La política española se debate en estos días entre la necesidad de un acuerdo político que cambie las expectativas de la parte más desfavorecida de la sociedad y el azar de la lucha por el poder concebida como un juego de trileros; es decir, entre quienes aún conservan un punto, no más, de ingenuidad para mantenerse activos en la acción pública y los tahures que sólo confían en las estratagemas, porque el poder es, para ellos, más que un instrumento, el único objetivo.
Cuando se escucha a los profesionales del oficio (la política) y a sus intérpretes (los medios de comunicación) los ingenuos acaban por creerse estúpidos: al galimatías de fondo se añade la algarabía o, aún peor, a ese tráfago se suma la confusión que provocan los intereses económicos de las empresas, los aprioris de sus comentaristas (casi todos ellos tuttologos de oficio), la estulticia de los pontífices de cabecera y la escasa capacidad para hacer autocrítica de su profesión e incluso de esos saberes inequívocos a los que se antepone “en política las cosas son…” únicamente para avalar lo que ellos dicen.
Pues sí, ahí andamos; alternando la cara de tontos con la de condenados, la de quienes no se enteran del rumbo de los tiempos o de la nueva política con la de quienes se resignan a aceptar la voluntad de los que saben de esto, la de quienes carecen de las claves de lo que conviene e interesa y la de quienes sólo son víctimas de su propia credulidad; en cualquier caso, el rostro que nos dejan las maniobras de los oficiantes que actúan convencidos de nuestra impotencia.
¿Cabe la posibilidad de que por una vez, una sola vez, haya algo más que tahúres alrededor de la mesa?
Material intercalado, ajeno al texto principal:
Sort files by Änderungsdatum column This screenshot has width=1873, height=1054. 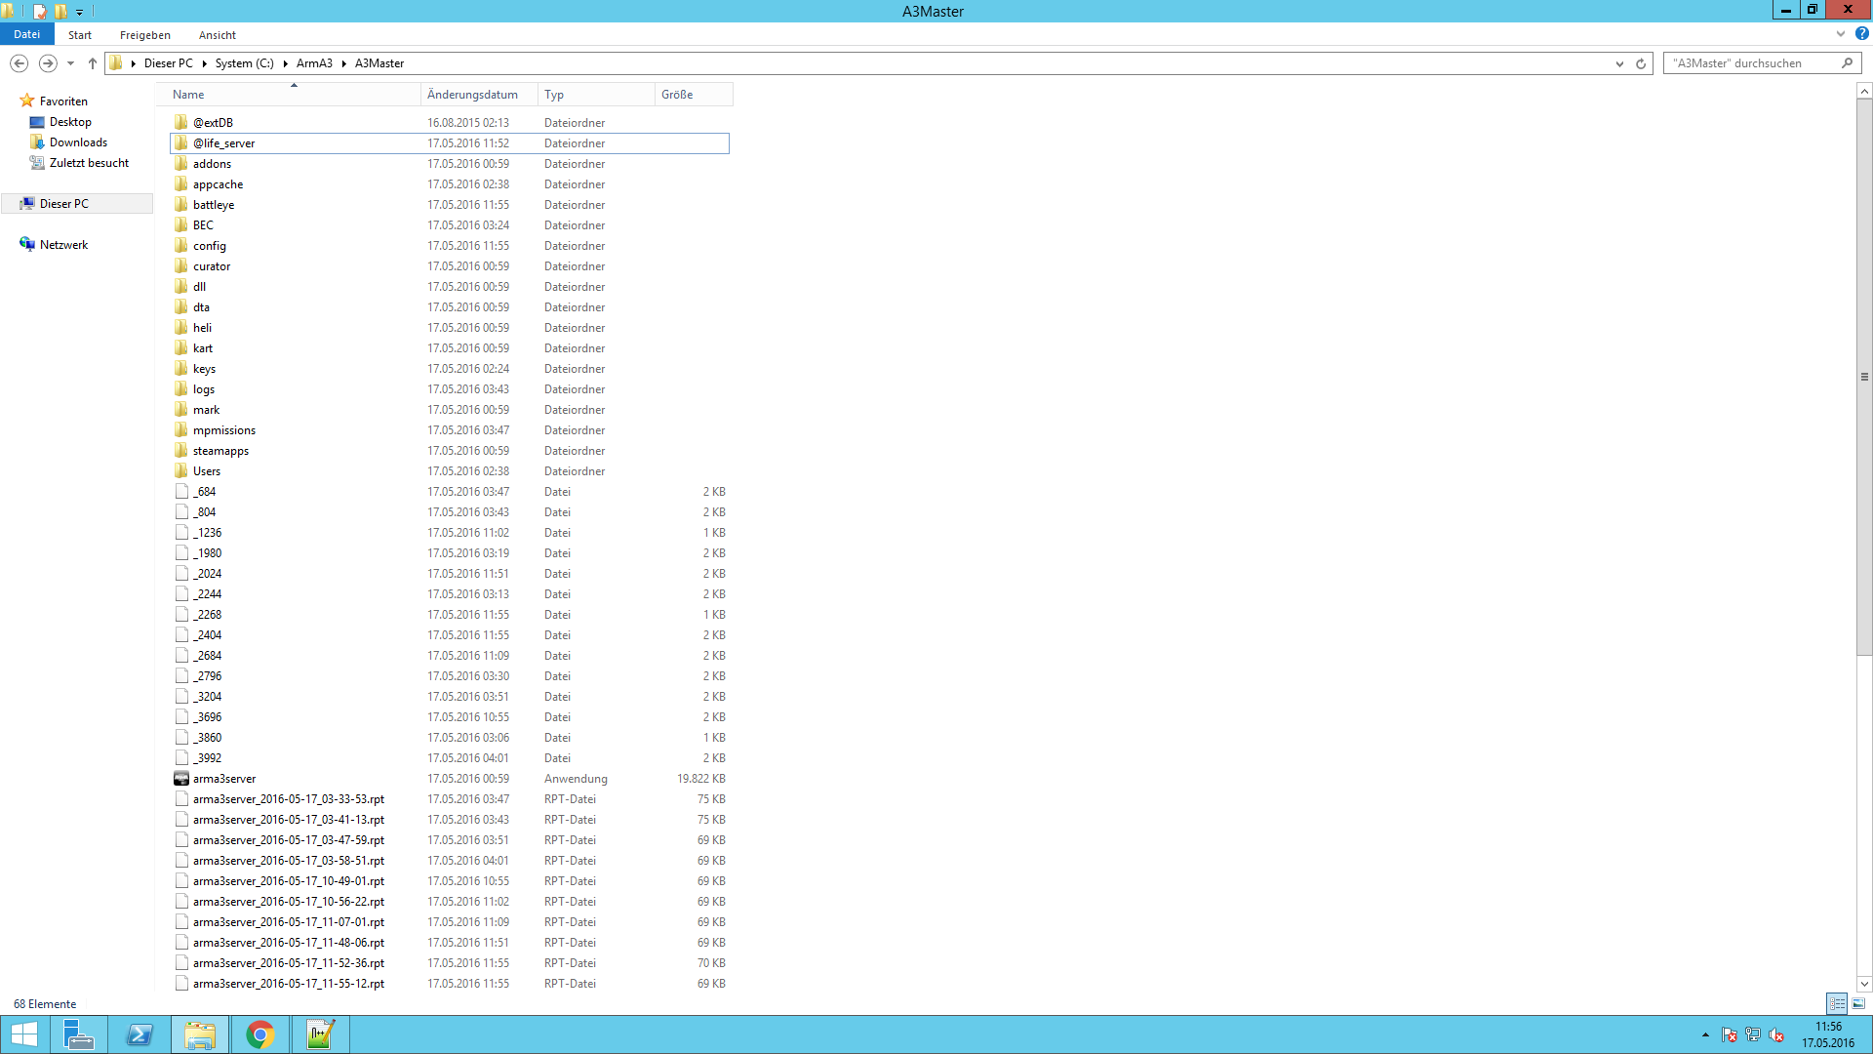click(473, 95)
La libertad es el reconocimiento de la necesidad, decía Hegel, y por eso estamos obligados a creer –un poco, al menos– que no sólo hay tramposos, porque hace mucha falta la decencia en los comportamientos públicos, que impere el interés de los ciudadanos, y que se hable desde la prudencia, desde el respeto, desde la voluntad de acuerdo para poner freno a las urgencias de una sociedad al borde del desahucio.
Sin embargo, no se puede negar el otro supuesto: ¿y si solo hubiera táctica? El riesgo existe. Basta observar el comportamiento de Rajoy, que se niega a saltar al campo para tratar de volver a la cancha cuando los rivales ya estén rotos o cojos. Basta observar el comportamiento de los barones del PSOE, tan agudos en la sospecha sobre los comportamientos ajenos como obtusos a la hora de evaluar sus propias tretas. Basta observar las declaraciones de Pablo Iglesias para desconfiar de su voluntad de compromiso y de su exclusivo empeño en unas nuevas elecciones que le lleven a convertirse en la alternativa posible a la derecha.
Los politólogos que ansían el poder parten de una premisa: la acción política responde a la lógica de un mecanismo de precisión, aunque a lo sumo lo sea de aproximación. Los objetivos, llámense ideología o programa, sólo valen para decorar el escenario. La voluntad de los ciudadanos se manipula con la exactitud con que se maneja un artilugio preciso; pura técnica. De ahí el pánico a los dictámenes del azar y a sus reglas.
Cuando se pone la lupa sobre algunas declaraciones dan miedo los egos, la petulancia o la inmodestia que afloran tras determinadas proclamas y muchas iniciativas; la provocación que busca efectos descalificatorios del contrario para anticipar justificaciones cuando ocurra lo contrario de lo que se dice desear; es decir, cuando se produzca lo que se busca. A esa reflexión inducen, por ejemplo, las propuestas de Pablo Iglesias que desataron los truenos y, en no menor medida, las reflexiones con las que tres días después diseñó El gobierno del cambio.
Sin embargo, pese a las alertas, en esos trances se advierte que hay quienes cuentan con el beneplácito de la duda y otros a los que la duda destroza. Eso empuja aún más al enredo. Sin embargo, necesitamos librarnos del azar y conservar cierta ingenuidad aún a riesgo de que solo haya tahures.